L'autoroute s'arrêtait donc à Millau; les automobilistes (et les poids lourds) devaient faire un long détour pour gagner l'autre côté de la vallée et retrouver la 75. Comme on s'en doute, cela causait d'énormes problèmes de circulation. L'endroit a ainsi hérité du douteux surnom de «bouchon de Millau».

Depuis deux ans, le problème est résolu. Les deux parties de l'autoroute sont maintenant reliées par un superbe viaduc de 2,5 kilomètres. Superbe? Le mot est faible. Avec ma conjointe, je viens de passer quelques semaines de vacances en France, et nous en avons profité pour visiter le viaduc. «En personne», si j'ose dire, il est encore plus impressionnant qu'en photo.

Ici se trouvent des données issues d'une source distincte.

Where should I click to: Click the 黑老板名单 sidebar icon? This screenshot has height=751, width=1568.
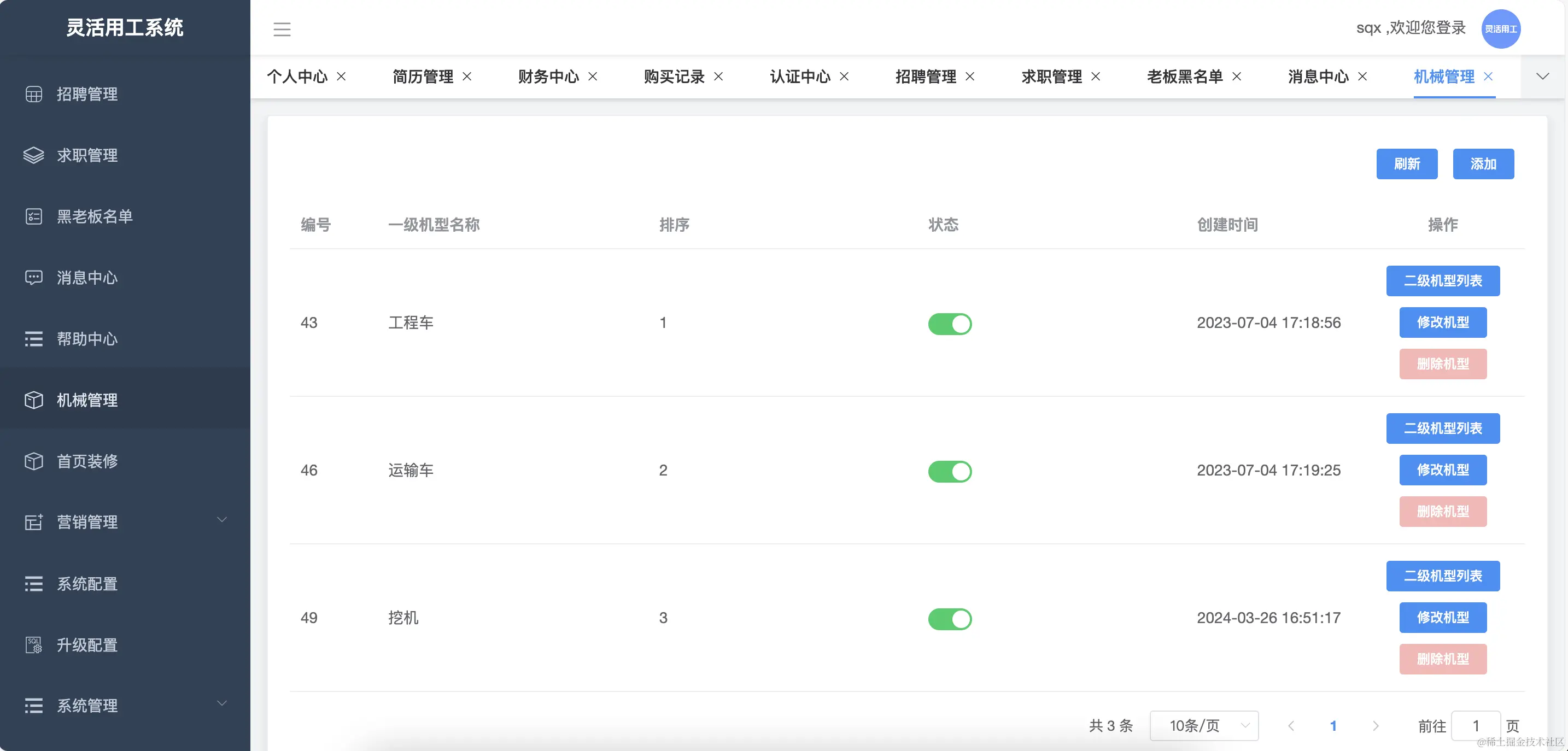33,216
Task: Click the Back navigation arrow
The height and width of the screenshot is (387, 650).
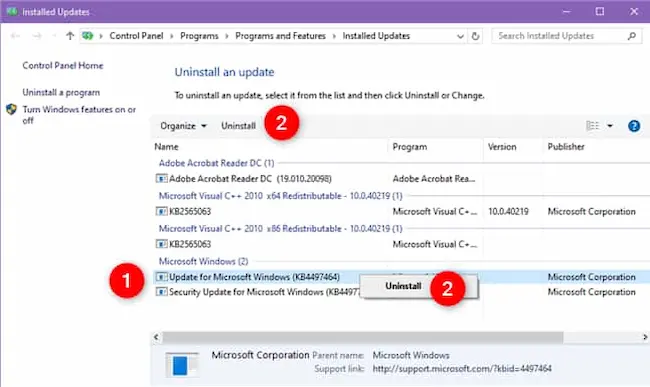Action: tap(15, 36)
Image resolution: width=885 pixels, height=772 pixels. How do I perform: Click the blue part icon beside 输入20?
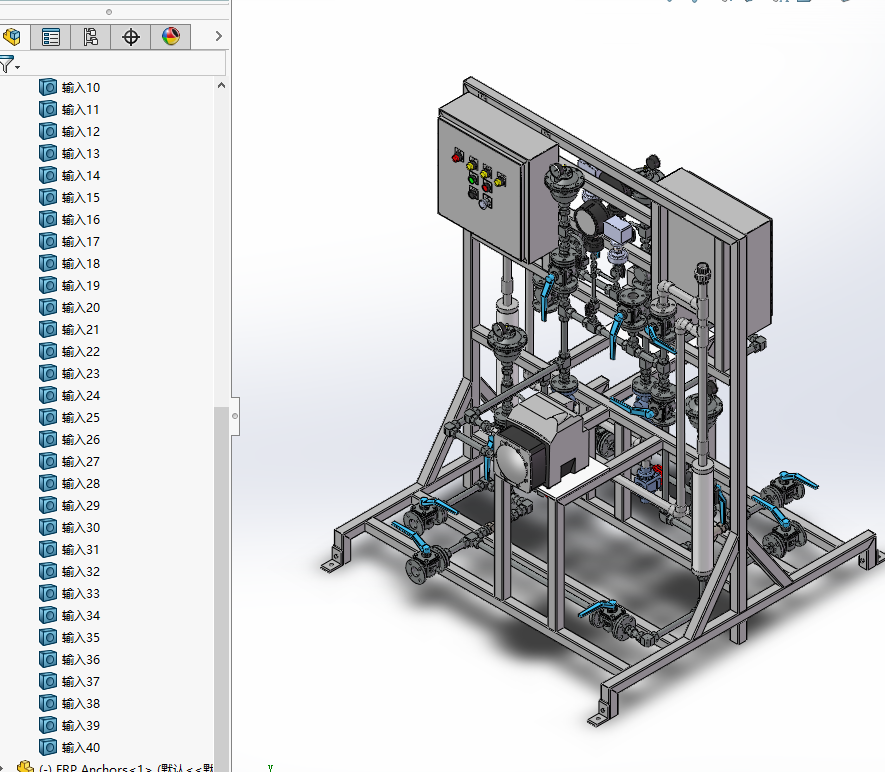click(48, 307)
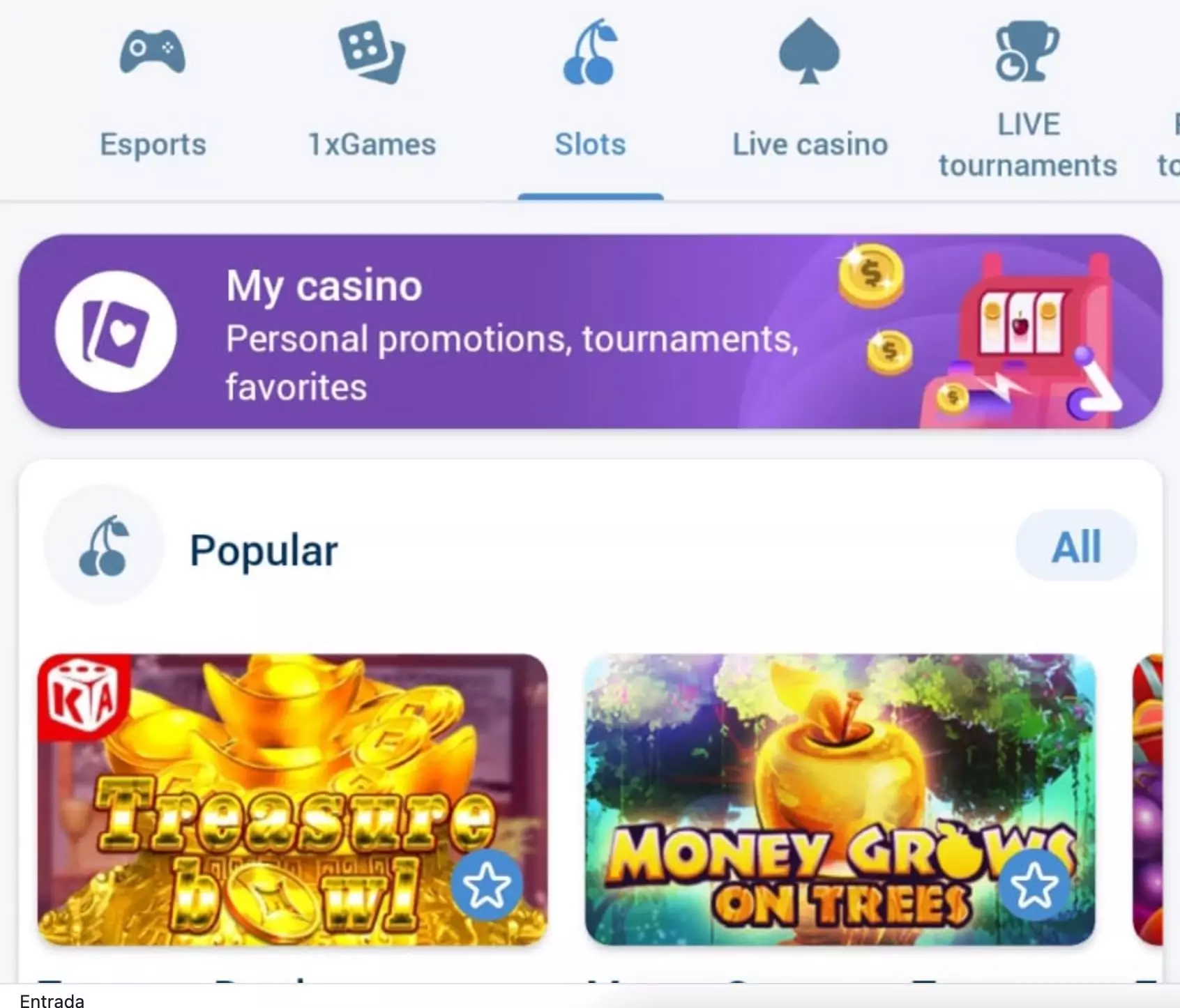
Task: Toggle favorite star on Money Grows on Trees
Action: pos(1034,885)
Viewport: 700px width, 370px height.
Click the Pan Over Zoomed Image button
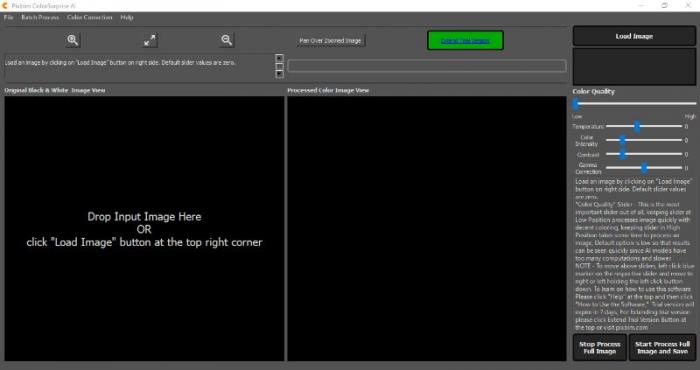(330, 41)
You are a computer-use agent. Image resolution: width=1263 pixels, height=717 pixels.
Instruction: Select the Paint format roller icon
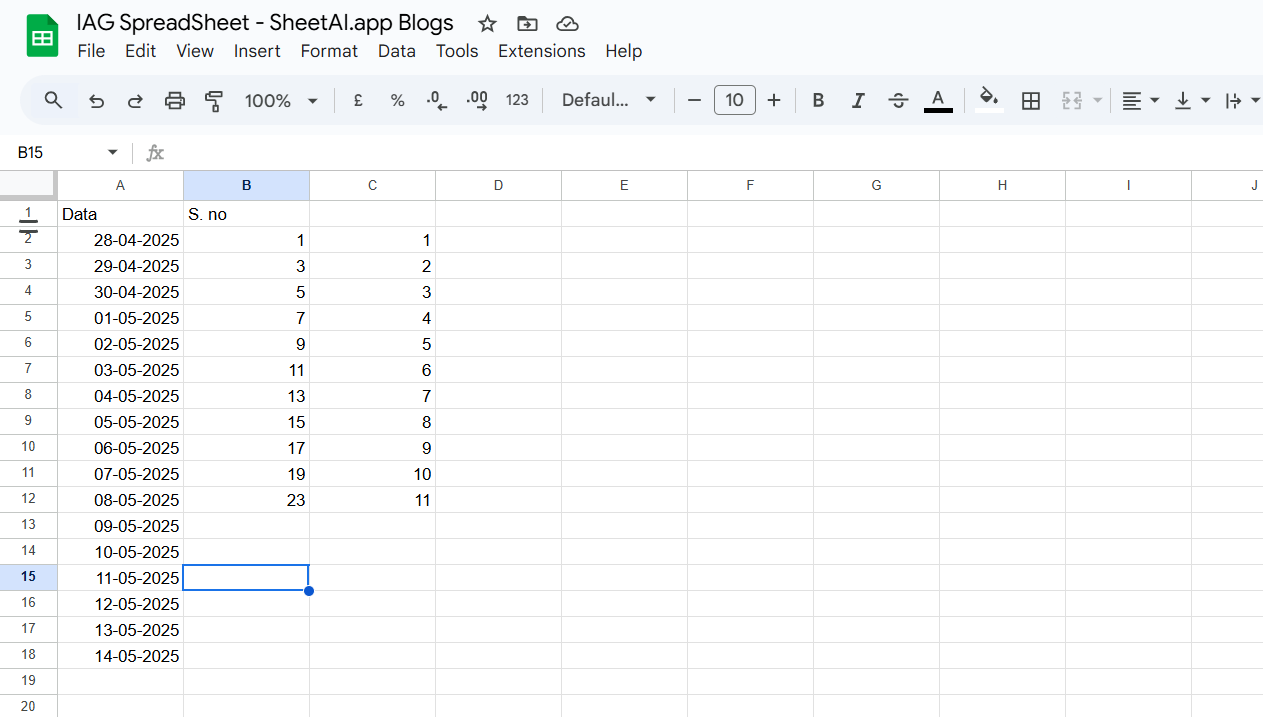pos(214,101)
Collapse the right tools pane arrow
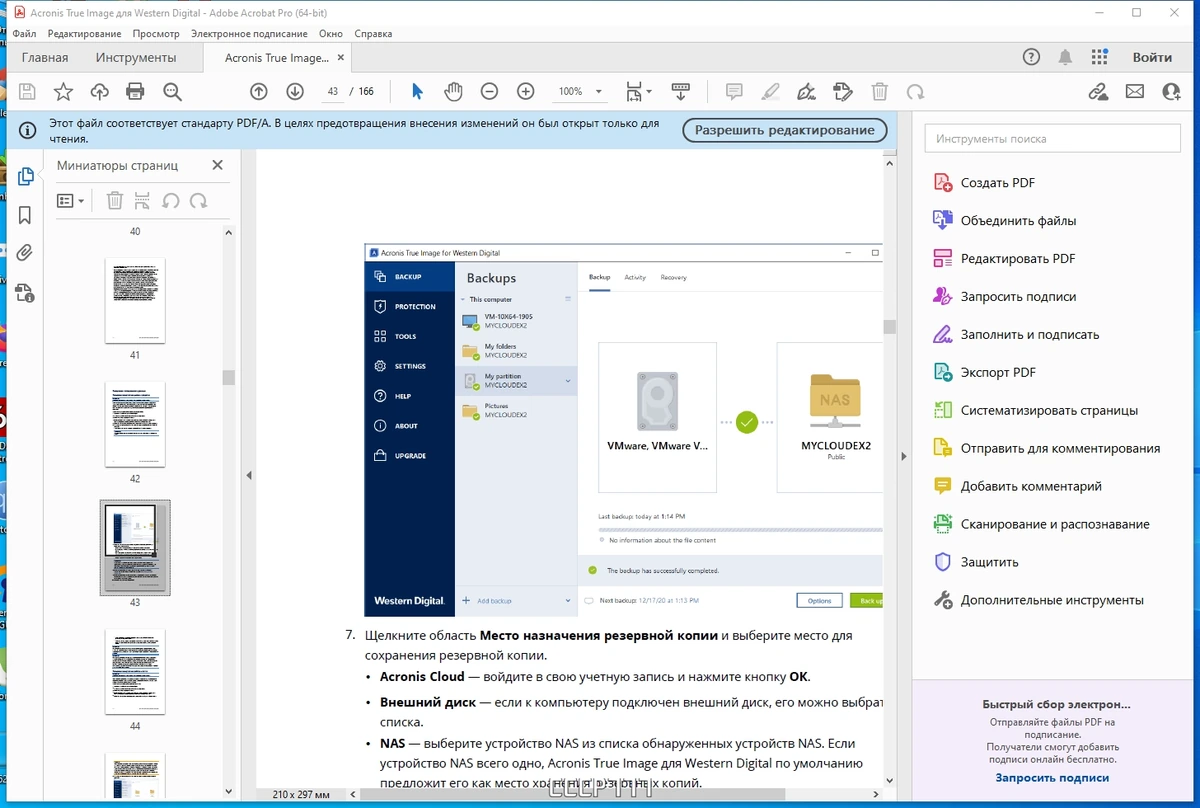 tap(903, 456)
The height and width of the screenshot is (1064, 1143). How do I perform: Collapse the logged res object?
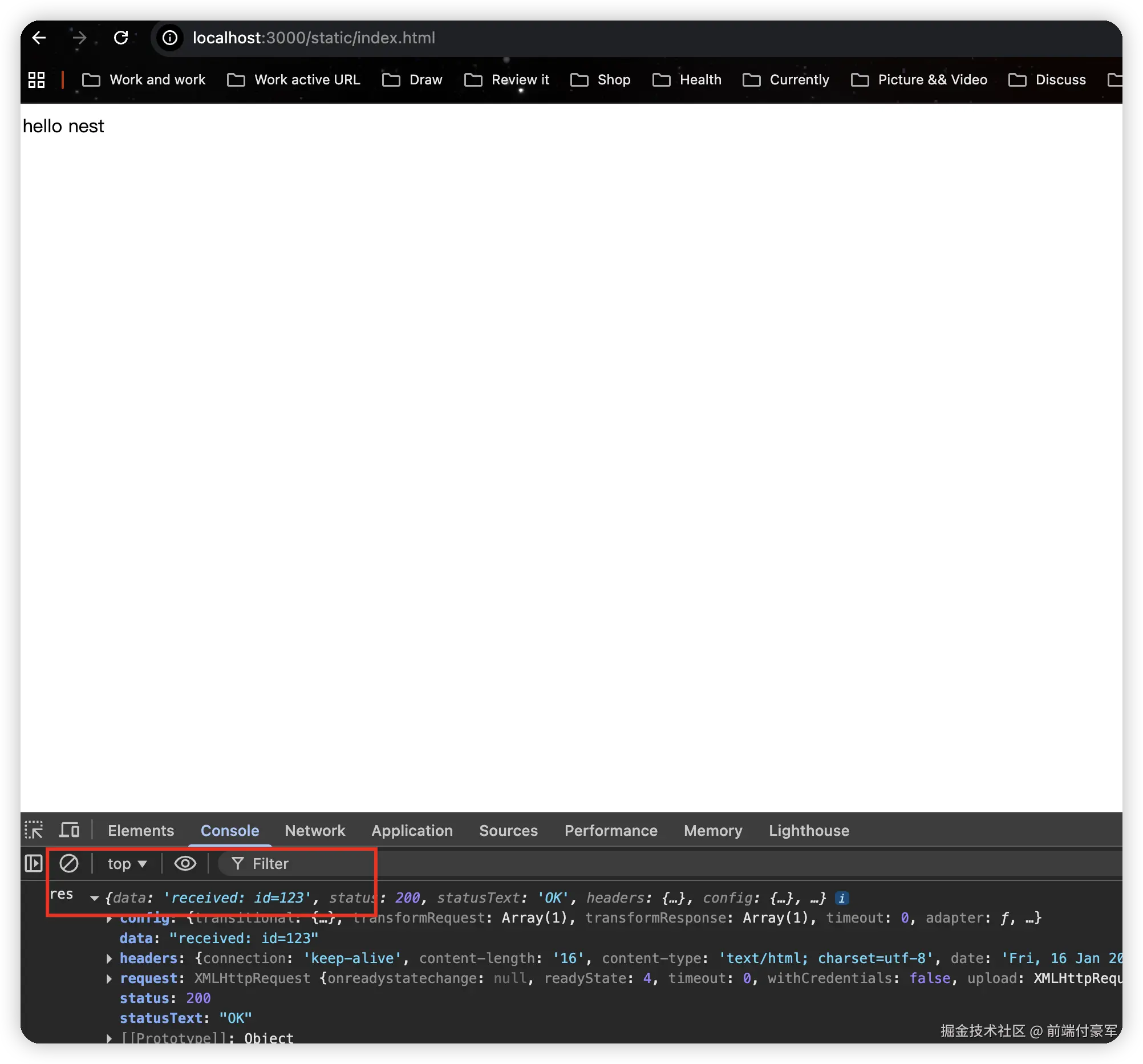[95, 898]
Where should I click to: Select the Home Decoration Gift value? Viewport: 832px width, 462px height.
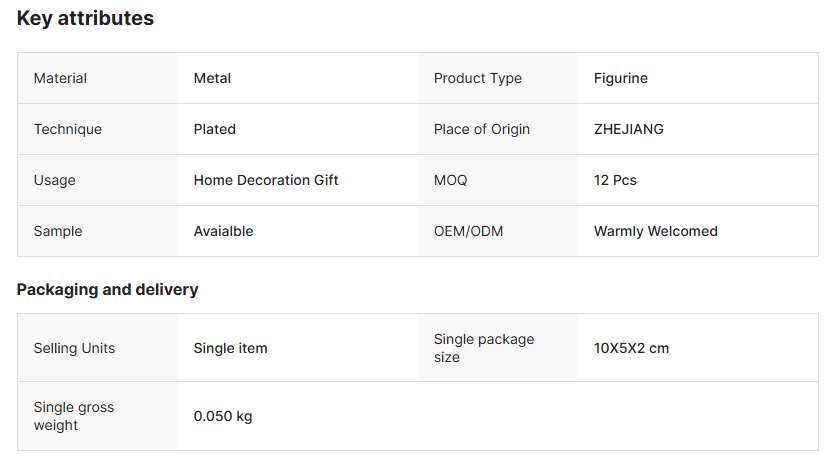tap(266, 180)
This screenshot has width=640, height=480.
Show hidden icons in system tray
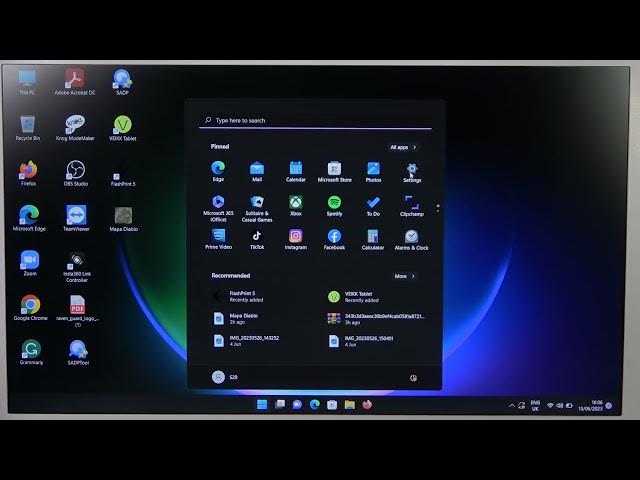point(512,405)
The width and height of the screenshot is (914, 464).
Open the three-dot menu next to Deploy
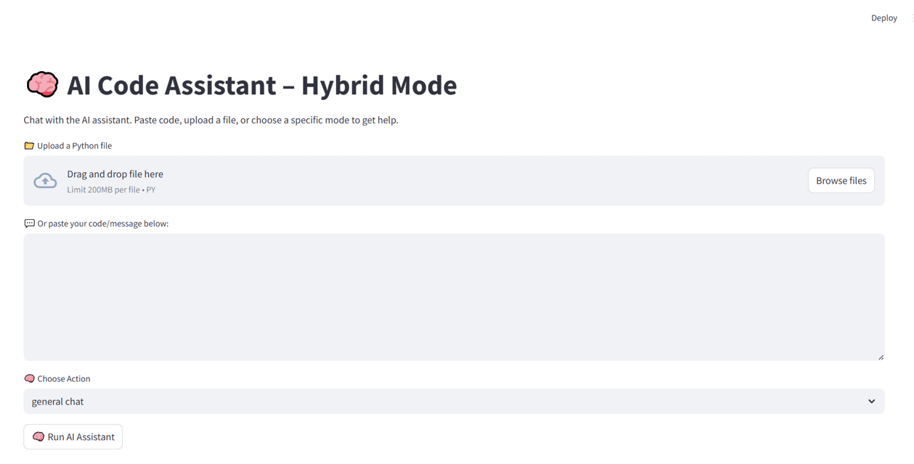tap(912, 18)
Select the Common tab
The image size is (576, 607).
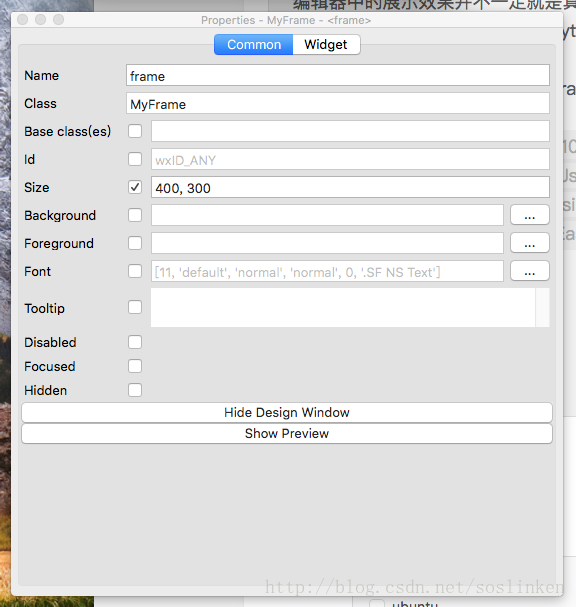click(254, 45)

De loin, on peut apercevoir l'époustouflante silhouette du viaduc, dont le tablier, le plus haut au monde, est soutenu par d'élégants haubans amarrés à de minces piliers aux formes élancées.

Le plus haut de ces piliers fait 343 mètres; c'est, de loin, le plus haut au monde, un autre record.

Même de près, il s'en dégage une inoubliable impression d'harmonie, de légèreté et de délicatesse. Il ne faut pas s'y tromper: le viaduc est en fait une solide construction ayant nécessité 206 000 tonnes de béton.

Et aussi fragiles qu'ils puissent paraître, les haubans supportent facilement un tablier de 36 000 tonnes, quatre fois le poids de la tour Eiffel.

Près de 12 000 véhicules par jour franchissent le viaduc, mais sa capacité est nettement supérieure à cela: en août dernier, en une seule journée, il a été emprunté par 54 000 véhicules. Cela ne fait pas peur aux architectes, tellement sûrs de leur affaire que l'ouvrage est garanti pour 120 ans.

Évidemment, à Millau, on jubile. Les touristes viennent de partout pour admirer le viaduc.

Millau connaît depuis deux ans un véritable boom économique. Le maire de l'endroit n'hésite pas à faire dans l'hyperbole: «Désormais, a-t-il déclaré, on connaît Millau comme on connaît Shanghai ou New York» Bon, un peu gros, peut-être, mais sincère.

Toujours est-il que ce chef-d'oeuvre a été construit au coût de 400 millions d'euros (600 millions de dollars canadiens).

Et maintenant, le plus beau:

> L'échéancier a été scrupuleusement respecté. Le 14 décembre 2001, le ministre français des Transports pose la première pierre. Le 14 décembre 2004, trois ans plus tard jour pour jour comme prévu, le président Chirac préside la cérémonie d'inauguration.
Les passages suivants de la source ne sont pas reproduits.